SHORT EXERCISE » Render the data as a Markdown table with the columns "Row" and "Line", leaving out blank lines, starting with the line containing "Image resolution: width=1313" and going on through the line containing "Action: pyautogui.click(x=27, y=36)", both included.

TASK INPUTS »

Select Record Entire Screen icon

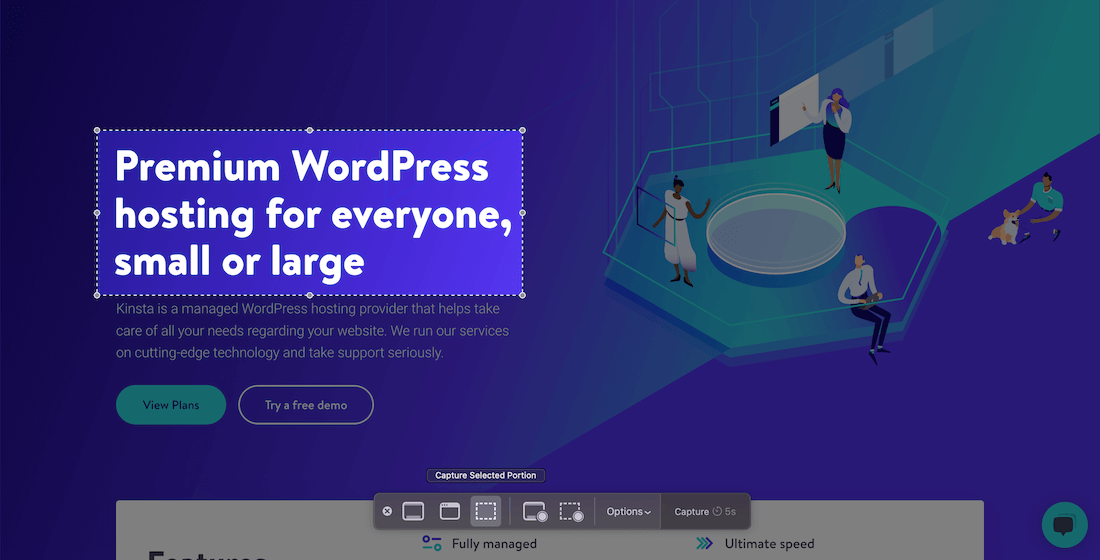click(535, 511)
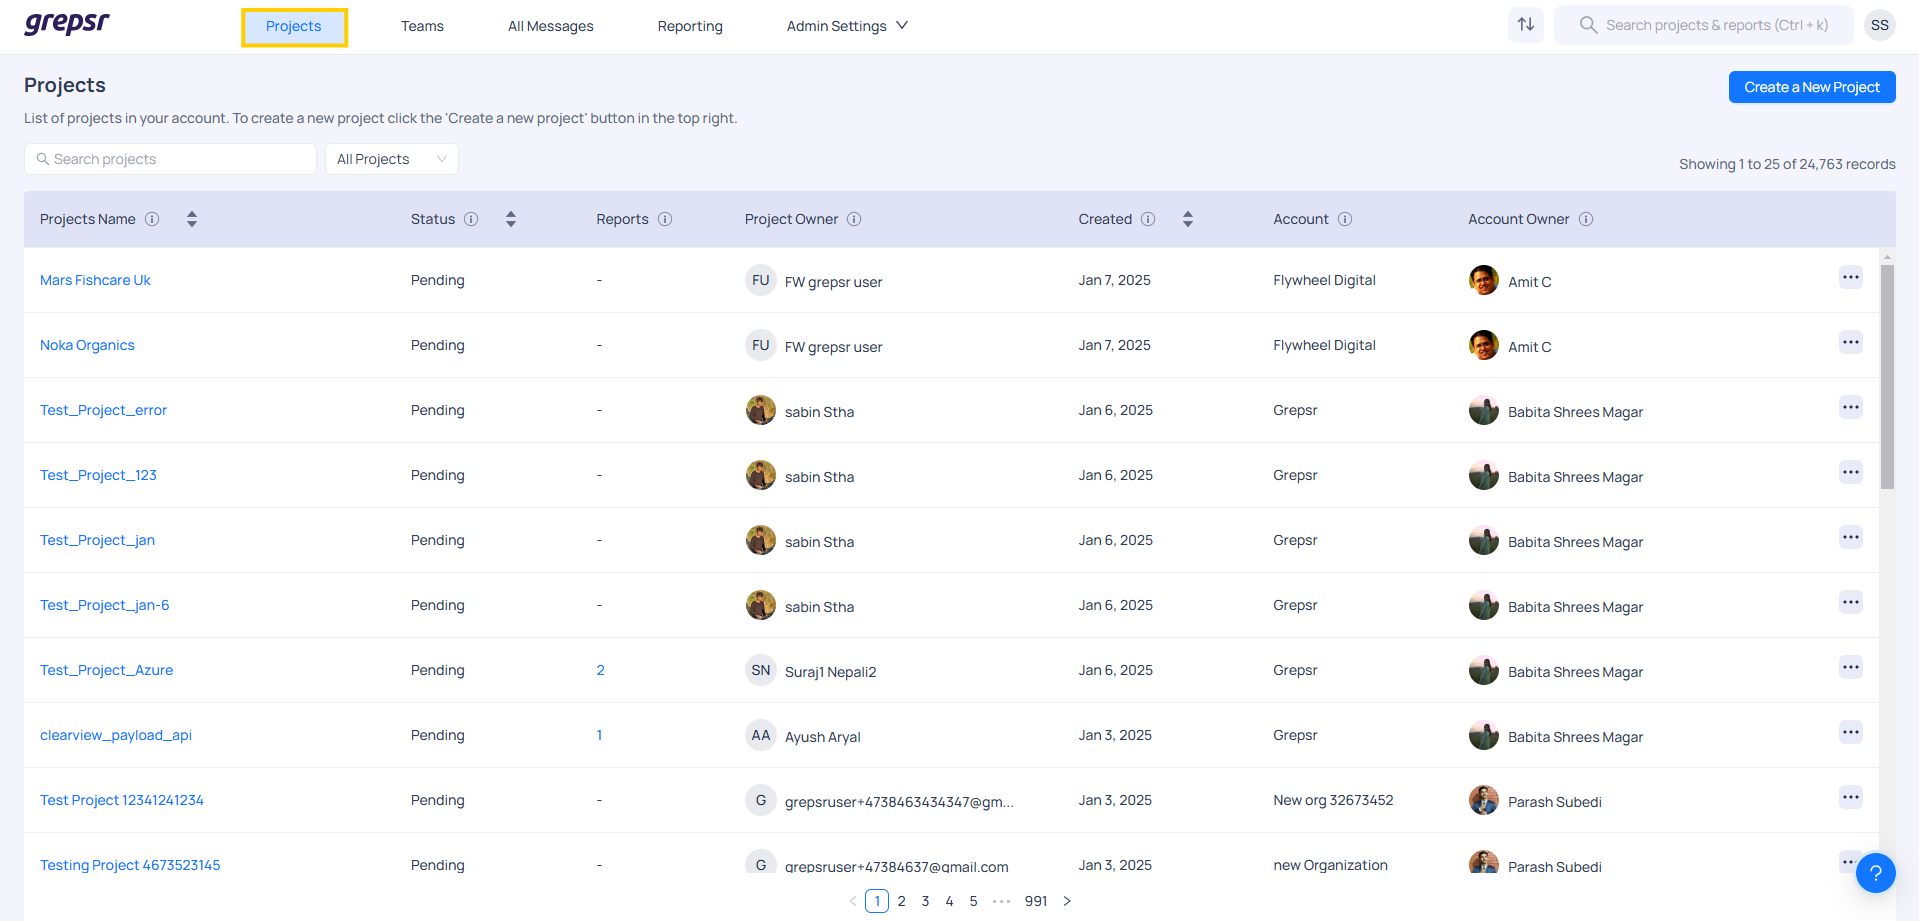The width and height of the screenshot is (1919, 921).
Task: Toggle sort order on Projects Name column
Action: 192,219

...

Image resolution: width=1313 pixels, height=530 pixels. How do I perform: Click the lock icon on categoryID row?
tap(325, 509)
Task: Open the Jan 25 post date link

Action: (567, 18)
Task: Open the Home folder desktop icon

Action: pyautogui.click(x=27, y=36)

* * *

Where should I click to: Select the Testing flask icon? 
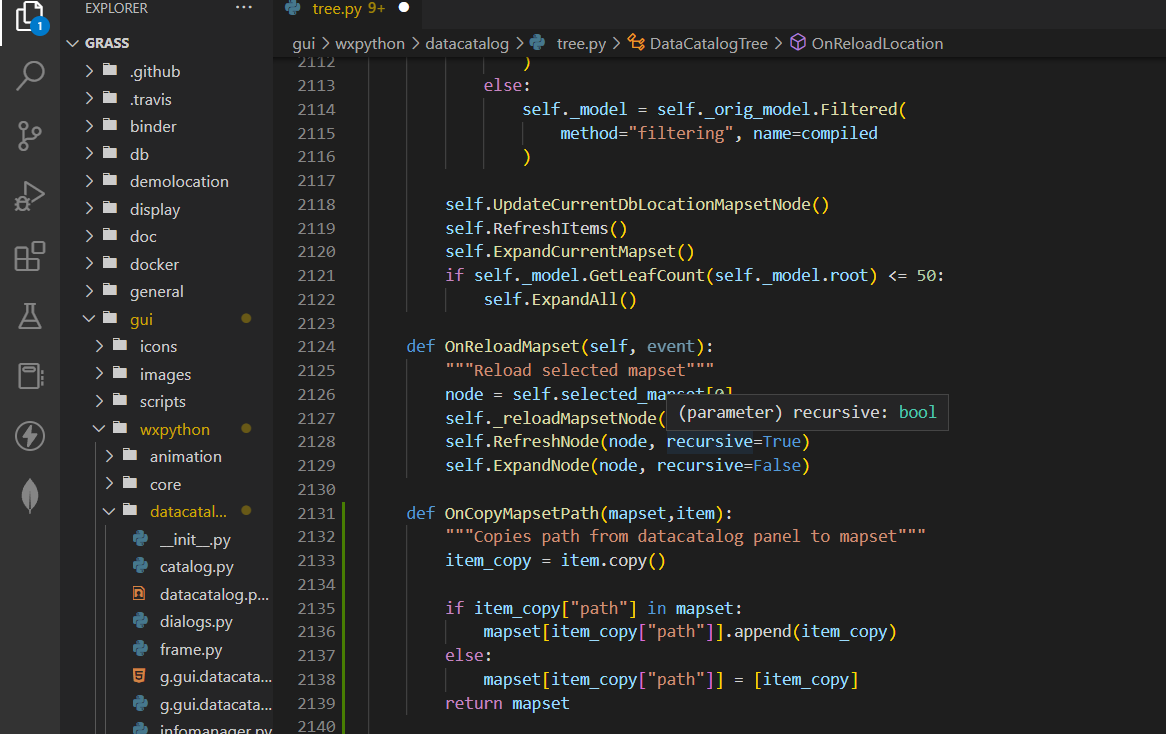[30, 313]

COMPLETED EXERCISE »
| Row | Line |
|---|---|
| 1 | Image resolution: width=1313 pixels, height=530 pixels. How do I perform: Click the lock icon on categoryID row? |
| 2 | tap(325, 509) |
| 3 | Task: Open the Jan 25 post date link |
| 4 | Action: (567, 18) |
| 5 | Task: Open the Home folder desktop icon |
| 6 | Action: pyautogui.click(x=27, y=36) |